┌──

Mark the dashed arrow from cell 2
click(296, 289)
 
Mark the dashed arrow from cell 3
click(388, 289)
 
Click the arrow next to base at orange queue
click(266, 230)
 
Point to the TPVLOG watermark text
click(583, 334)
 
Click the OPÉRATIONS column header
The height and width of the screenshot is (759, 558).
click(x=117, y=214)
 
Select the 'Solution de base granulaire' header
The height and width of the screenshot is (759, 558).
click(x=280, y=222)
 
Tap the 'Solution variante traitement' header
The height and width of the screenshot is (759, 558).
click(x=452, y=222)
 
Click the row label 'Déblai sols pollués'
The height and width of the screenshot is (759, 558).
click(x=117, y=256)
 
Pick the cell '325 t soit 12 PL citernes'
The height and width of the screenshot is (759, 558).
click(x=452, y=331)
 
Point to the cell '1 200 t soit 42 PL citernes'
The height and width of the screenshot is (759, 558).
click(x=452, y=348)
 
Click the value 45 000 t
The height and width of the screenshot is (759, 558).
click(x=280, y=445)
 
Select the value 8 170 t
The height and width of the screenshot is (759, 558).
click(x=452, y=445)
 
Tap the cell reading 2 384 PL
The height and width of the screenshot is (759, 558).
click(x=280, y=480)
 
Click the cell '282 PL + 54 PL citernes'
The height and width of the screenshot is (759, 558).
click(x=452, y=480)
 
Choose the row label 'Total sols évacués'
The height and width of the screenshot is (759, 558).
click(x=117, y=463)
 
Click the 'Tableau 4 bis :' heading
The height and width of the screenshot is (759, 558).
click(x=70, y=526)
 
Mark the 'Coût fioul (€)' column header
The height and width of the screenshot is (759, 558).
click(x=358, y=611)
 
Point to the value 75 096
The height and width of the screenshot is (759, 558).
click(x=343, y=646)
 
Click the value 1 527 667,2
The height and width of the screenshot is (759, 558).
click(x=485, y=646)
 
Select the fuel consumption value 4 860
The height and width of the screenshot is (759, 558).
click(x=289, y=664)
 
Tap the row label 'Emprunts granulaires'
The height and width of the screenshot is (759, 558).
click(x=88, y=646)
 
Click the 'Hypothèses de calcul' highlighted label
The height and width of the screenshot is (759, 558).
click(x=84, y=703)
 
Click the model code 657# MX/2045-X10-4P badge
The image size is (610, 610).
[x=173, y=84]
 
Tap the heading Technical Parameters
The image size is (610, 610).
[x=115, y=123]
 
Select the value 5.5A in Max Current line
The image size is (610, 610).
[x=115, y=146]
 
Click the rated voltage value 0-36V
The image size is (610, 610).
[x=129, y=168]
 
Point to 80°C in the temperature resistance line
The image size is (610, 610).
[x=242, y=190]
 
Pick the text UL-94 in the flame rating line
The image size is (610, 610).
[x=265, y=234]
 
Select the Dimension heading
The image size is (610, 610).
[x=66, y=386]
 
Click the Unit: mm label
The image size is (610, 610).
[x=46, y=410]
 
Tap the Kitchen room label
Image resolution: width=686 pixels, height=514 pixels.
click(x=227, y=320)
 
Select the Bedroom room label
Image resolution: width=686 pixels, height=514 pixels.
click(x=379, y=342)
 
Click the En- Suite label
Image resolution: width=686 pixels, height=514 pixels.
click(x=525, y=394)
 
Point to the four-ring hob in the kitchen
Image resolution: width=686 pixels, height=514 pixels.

└──

Express all the records above as a Markdown table with two columns, Row and Line. Put each nonblank line in its own numbered row and omit the blank lines.

| Row | Line |
|---|---|
| 1 | Mark the dashed arrow from cell 2 |
| 2 | click(296, 289) |
| 3 | Mark the dashed arrow from cell 3 |
| 4 | click(388, 289) |
| 5 | Click the arrow next to base at orange queue |
| 6 | click(266, 230) |
| 7 | Point to the TPVLOG watermark text |
| 8 | click(583, 334) |
| 9 | Click the OPÉRATIONS column header |
| 10 | The height and width of the screenshot is (759, 558). |
| 11 | click(x=117, y=214) |
| 12 | Select the 'Solution de base granulaire' header |
| 13 | The height and width of the screenshot is (759, 558). |
| 14 | click(x=280, y=222) |
| 15 | Tap the 'Solution variante traitement' header |
| 16 | The height and width of the screenshot is (759, 558). |
| 17 | click(x=452, y=222) |
| 18 | Click the row label 'Déblai sols pollués' |
| 19 | The height and width of the screenshot is (759, 558). |
| 20 | click(x=117, y=256) |
| 21 | Pick the cell '325 t soit 12 PL citernes' |
| 22 | The height and width of the screenshot is (759, 558). |
| 23 | click(x=452, y=331) |
| 24 | Point to the cell '1 200 t soit 42 PL citernes' |
| 25 | The height and width of the screenshot is (759, 558). |
| 26 | click(x=452, y=348) |
| 27 | Click the value 45 000 t |
| 28 | The height and width of the screenshot is (759, 558). |
| 29 | click(x=280, y=445) |
| 30 | Select the value 8 170 t |
| 31 | The height and width of the screenshot is (759, 558). |
| 32 | click(x=452, y=445) |
| 33 | Tap the cell reading 2 384 PL |
| 34 | The height and width of the screenshot is (759, 558). |
| 35 | click(x=280, y=480) |
| 36 | Click the cell '282 PL + 54 PL citernes' |
| 37 | The height and width of the screenshot is (759, 558). |
| 38 | click(x=452, y=480) |
| 39 | Choose the row label 'Total sols évacués' |
| 40 | The height and width of the screenshot is (759, 558). |
| 41 | click(x=117, y=463) |
| 42 | Click the 'Tableau 4 bis :' heading |
| 43 | The height and width of the screenshot is (759, 558). |
| 44 | click(x=70, y=526) |
| 45 | Mark the 'Coût fioul (€)' column header |
| 46 | The height and width of the screenshot is (759, 558). |
| 47 | click(x=358, y=611) |
| 48 | Point to the value 75 096 |
| 49 | The height and width of the screenshot is (759, 558). |
| 50 | click(x=343, y=646) |
| 51 | Click the value 1 527 667,2 |
| 52 | The height and width of the screenshot is (759, 558). |
| 53 | click(x=485, y=646) |
| 54 | Select the fuel consumption value 4 860 |
| 55 | The height and width of the screenshot is (759, 558). |
| 56 | click(x=289, y=664) |
| 57 | Tap the row label 'Emprunts granulaires' |
| 58 | The height and width of the screenshot is (759, 558). |
| 59 | click(x=88, y=646) |
| 60 | Click the 'Hypothèses de calcul' highlighted label |
| 61 | The height and width of the screenshot is (759, 558). |
| 62 | click(x=84, y=703) |
| 63 | Click the model code 657# MX/2045-X10-4P badge |
| 64 | The image size is (610, 610). |
| 65 | [x=173, y=84] |
| 66 | Tap the heading Technical Parameters |
| 67 | The image size is (610, 610). |
| 68 | [x=115, y=123] |
| 69 | Select the value 5.5A in Max Current line |
| 70 | The image size is (610, 610). |
| 71 | [x=115, y=146] |
| 72 | Click the rated voltage value 0-36V |
| 73 | The image size is (610, 610). |
| 74 | [x=129, y=168] |
| 75 | Point to 80°C in the temperature resistance line |
| 76 | The image size is (610, 610). |
| 77 | [x=242, y=190] |
| 78 | Pick the text UL-94 in the flame rating line |
| 79 | The image size is (610, 610). |
| 80 | [x=265, y=234] |
| 81 | Select the Dimension heading |
| 82 | The image size is (610, 610). |
| 83 | [x=66, y=386] |
| 84 | Click the Unit: mm label |
| 85 | The image size is (610, 610). |
| 86 | [x=46, y=410] |
| 87 | Tap the Kitchen room label |
| 88 | Image resolution: width=686 pixels, height=514 pixels. |
| 89 | click(x=227, y=320) |
| 90 | Select the Bedroom room label |
| 91 | Image resolution: width=686 pixels, height=514 pixels. |
| 92 | click(x=379, y=342) |
| 93 | Click the En- Suite label |
| 94 | Image resolution: width=686 pixels, height=514 pixels. |
| 95 | click(x=525, y=394) |
| 96 | Point to the four-ring hob in the kitchen |
| 97 | Image resolution: width=686 pixels, height=514 pixels. |